If the switch being replaced is non-responsive or otherwise unable to booted, check if a recent configuration exabr backup exists (must have been taken after any previous change in the IB Fabric or prior to the Patching). In case there are any recent full exalogs captured from the rack, configuration files listed in manual backup will be inside full exalogs zip bundle.

1.3 Check the firmware version of the Switch & Validate if it is available for download in MOS

Check the firmware version of the switch that is being replaced. This is to make sure that that firmware version is available to download (since it will need to be applied to the replacement switch). To check the firmware version, login to the switch that is being replaced and run the following command

# version

Here is a sample output:

# version

SUN DCS gw version: 2.1.8-4 <<<<<<<< firmware version

Build time: ...

FPGA version: ...

SP board info: ...

Validate whether the firmware version of the Switch is available for download in MOS using below steps.

  • Login to MOS & click on "Patches & Updates" tab.
  • Click on "Product or Family" option under Patch search.
  • Select "InfiniBand Gateway Switch" for Product dropdown box and check whether Switch firmware version is available for download under "Release" dropdown box.

1.4 Check for presence of workaround firewall rule on port 623

Check if a workaround firewall rule to block incoming requests on port 623 is implemented on the IB switch. Refer to following MOS Note for more details.

<Note 2023539.1>: IB Switch Messages Wrapping with "Possible SYN Flooding On Port 623" 

For this check run below command on the IB Switch being replaced.

# iptables -L -n

If you see an entry for port 623 as follows in above command output:

DROP udp -- 0.0.0.0/0 0.0.0.0/0 udp dpt:623 length 29:31

then that indicates this was implemented. Keep a note that this should be restored later after replacement / re-image / restore.

1.5 For Exalogic Virtual & Exalogic Hybrid racks (mix of physical &virtual), remove the asset from Exalogic control (This Step Only Applies to Virtual & Hybrid racks rack)

| Problems to work on |
(a) Using the switch replacement procedure, answer the following:
(i) Which command is run on the switch to check its firmware version?
(ii) Which product is selected in the Product dropdown box when searching MOS for the firmware?
(iii) Which command checks for the firewall rule on port 623?
(b) Resume the switch replacement procedure from the point where it stops.

| Collected material |

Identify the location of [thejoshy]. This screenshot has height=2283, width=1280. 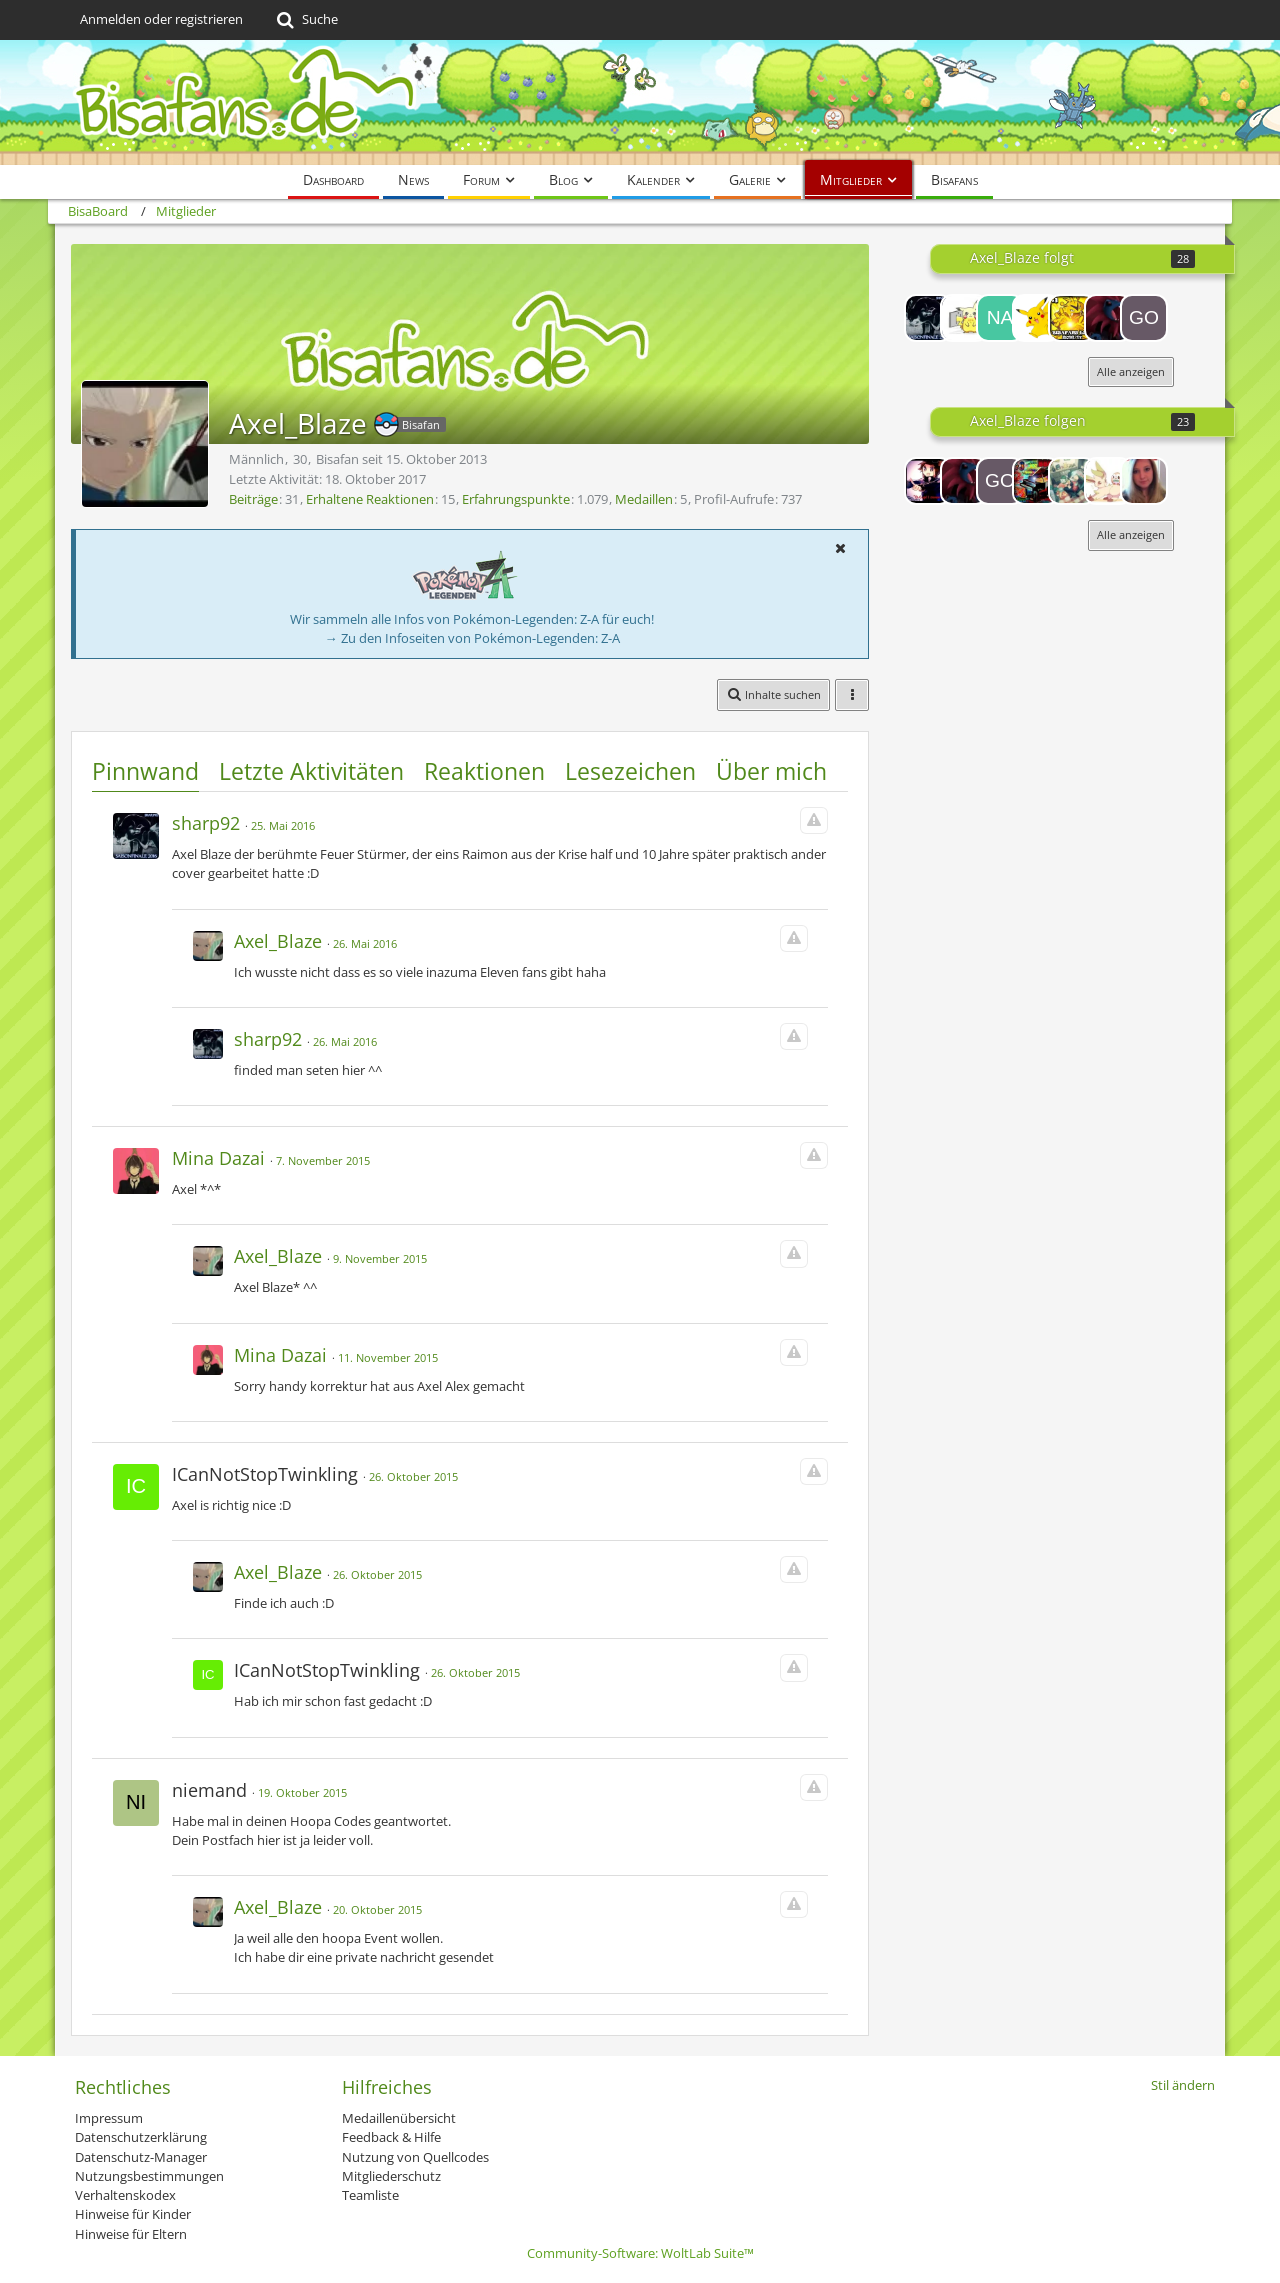
(1108, 318).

| Results of the tasks |
(a)
(i) version
(ii) InfiniBand Gateway Switch
(iii) iptables -L -n

(b)
If this is an Exalogic Virtual rack or Exalogic Hybrid rack which runs combination of both Physical and Virtual stack PSUs, before the switch is replaced, it needs to be removed from the Exalogic Control (EMOC). This can be either done manually or using the ExaBR utility. These instructions can be found in our documentation "Recovering the InfiniBand Switches in a Virtual Environment" (Manual) or "Replacing InfiniBand Switches in a Virtual Environment" (using ExaBR documentation):

For doing this task using ExaBR, refer to following documentation, section "3.3.3 Replacing InfiniBand Switches in a Virtual Environment". Follow step 1 and 2.
http://docs.oracle.com/cd/E18476_01/doc.220/e36329/infra.htm#ELFLR173

For doing this task Manually, refer to following documentation, section "3.3.3 of the below documentation". Follow step 1.

http://docs.oracle.com/cd/E18476_01/doc.220/e40226/infra.htm#ELXBR173

2. Complete the check-list template – IB Switch preparation for Replacement

Answer yes/no

  1. IB Fabric checks/actions in the following document has been completed and is being provided to Oracle Support for review? yes/no? _____

    <Note 2211261.1>: How to Prepare an Exalogic Infiniband (IB) Fabric for Planned Outage of an IB Switch
  2. Configuration backup/restoration strategy Plan.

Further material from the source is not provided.